Chlorite dismutase (Cld) is a heme-dependent enzyme that catalyzes the decomposition of toxic chlorite (ClO₂^-) into innocuous chloride and O₂. In this paper, using the hybrid B3LYP density functional theory (DFT) method including dispersion interactions, the Cld reaction mechanism has been studied with a chemical model constructed on the X-ray crystal structure. The calculations indicate that the reaction proceeds along a stepwise pathway in the doublet state, i.e. a homolytic O-Cl bond cleavage of the substrate leading to an O-Fe(heme) species and a ClO radical, followed by a rebinding O-O bond formation between them. The O-Fe(heme) species is demonstrated to be a low-spin triplet-state Fe(iv)=O diradicaloid.

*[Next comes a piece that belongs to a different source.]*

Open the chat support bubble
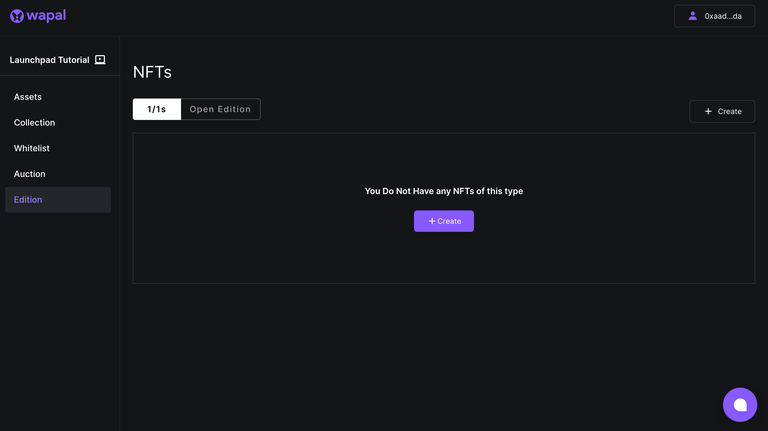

A low-spin singlet-state Fe(iv)=O is much less stable than the former, with an energy difference of 9.2 kcal mol^-1. The O-Cl bond cleavage is rate-limiting with a barrier of 10.6 kcal mol^-1, in good agreement with the experimental reaction rate of 2.0 × 10⁵ s^-1. Furthermore, a heterolytic O-Cl bond dissociation in the initial step is shown to be unreachable, which ensures the high efficiency of the Cld enzyme by avoiding the generation of chlorate byproduct observed in the reactions of synthetic Fe porphyrins. Also, the pathways in the quartet and sextet states are unfavorable for the Cld reaction. The present results reveal a detailed mechanism III (defined in the text) including an interesting di-radical intermediate composed of a low-spin triplet-state Fe(iv)=O and a ClO radical. Compared to a competitive heterolytic Cl-O cleavage in synthetic Fe porphyrins, the revelation of the domination of homolysis in Cld indicates not only the high efficiency of enzyme, but also the sensitivity of a heme and the significance of the enzymatic active-site surroundings (the His170 and Arg183 residues in the present case), which gives more insights into heme chemistry.